Last week we reported that lawmakers had lumped this session’s most prominent pieces of legislation — property tax reform, school finance reform, and a sales tax — into one codependent heap. Yesterday, the Senate took steps to remove and kill the sales tax portion of the heap.
Legislators had argued that it made sense to tie property tax reform to school finance reform because taxes by school districts comprise the majority of Texans’ property tax bills. Texans were demanding relief from rapidly rising property taxes, but lawmakers still had to fund schools.
The Texas House passed their version of school finance reform, House Bill 3 (HB3), on April 4. When the Texas Senate took up the bill in committee on May 1, Senator Larry Taylor, the Chairman of the Senate Education Committee, made the Senate’s version of school finance reform contingent on a tax “swap” in the form of an increase in the state sales tax.
Just last Friday, Governor Greg Abbott, Lieutenant Governor Dan Patrick, and House Speaker Dennis Bonnen held a press conference reiterating their commitment to property tax and school finance reform, and contending that the only way to make these legislative priorities happen was by passing a sales tax increase. They promised the increase in sales tax would pay for a reduction in property taxes while still meeting school funding needs.
It seemed, at least to Abbott, Patrick, Bonnen, and the Senate Education Committee Chair Taylor, that the sales tax increase was the lynchpin to hold the other two pieces of legislation together — until it wasn’t.

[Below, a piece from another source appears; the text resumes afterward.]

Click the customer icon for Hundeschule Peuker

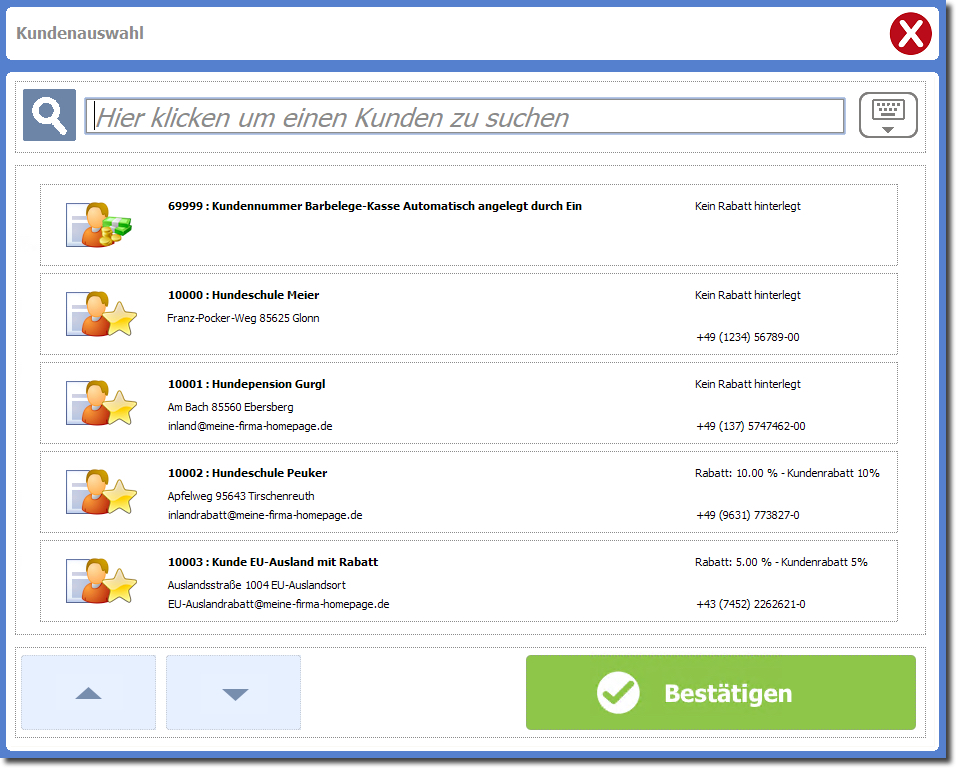[99, 491]
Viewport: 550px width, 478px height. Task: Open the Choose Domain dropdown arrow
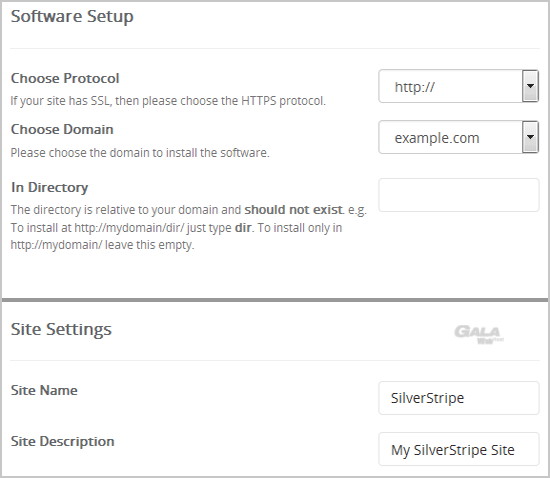530,137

Yesterday, when HB3 was debated before the full Senate, Taylor seemed to have changed his mind. He moved to strip the clause which made the bill contingent on a sales tax increase. Instead, the Senate approved an amendment by Senator Kirk Watson which funds school finance reform and property tax relief from three other sources of revenue: an internet sales tax, increasing the transfer from the General Land Office to school funding, and diverting oil and gas severance taxes above a certain amount from the so-called Rainy Day Fund. (Officially known as the Economic Stabilization Fund, this is basically Texas’ savings account. It was tapped to help with Hurricane Harvey relief efforts, for example.)
After considering more than 100 amendments and debating for hours, the Senate passed their version of HB3, which relies on Watson’s funding mechanisms rather than raising the state sales tax for funding.
Likewise, today, the proposed sales tax increase was defeated in the Texas House. It is somewhat surprising to see the defeat of a bill ardently supported just last Friday by Texas’ Big Three (Abbott, Patrick, and Bonnen), but opposition came from the right and the left. It was opposed by Democrats as a regressive tax on the poor, and by conservative Republicans who prefer to lower spending rather than to raise one tax to pay for a reduction in another. Opposition only grew stronger when, just hours after the press conference by the Big Three, the Legislative Budget Board released a finding that approximately 75 percent of all Texans would have an increase in their overall tax burden if the sales tax “swap” were implemented.
Reactions were mixed. Taxpayer advocacy groups cheered the development, while State Rep. Dan Huberty, Chairman of the Public Education Committee, and State Rep. Dustin Burrows, Chairman of the House Ways and Means Committee, both publicly bemoaned the defeat.
Now the differences between the House and Senate versions of HB3 (yes, both the House and Senate versions of legislation relating to school finance are now referred to as HB3) will be ironed out in conference committee. While both chambers agree on two key features (increasing base student funding for schools across Texas and funding all-day pre-kindergarten education for low income students), they disagree on two other important features (how to fund it all and the criteria for giving teachers a pay raise).
The House version of the bill provides an average teacher pay raise of $1,388 along with extra money at the district leadership’s discretion. The Senate has approved a $5,000 across-the-board pay raise for teachers and librarians. The Senate also wants to fund bonuses for merit pay as well as performance on third grade standardized test scores. Both of these merit-based incentives are opposed by teachers unions and advocacy groups across the state, who argue that these incentives are inherently unfair because they are tied to the STAAR test. In response, the Senate added a provision to SB3 that would allow school districts to use alternatives to the STAAR exam.
With only 19 days left in this legislative session, the conference committee will have to work quickly to iron out the differences between the House and Senate versions of HB3, the property tax reform bill. After they reach an agreement, the revised bill must be approved by a majority vote in both chambers before being sent to the Governor’s desk for his signature.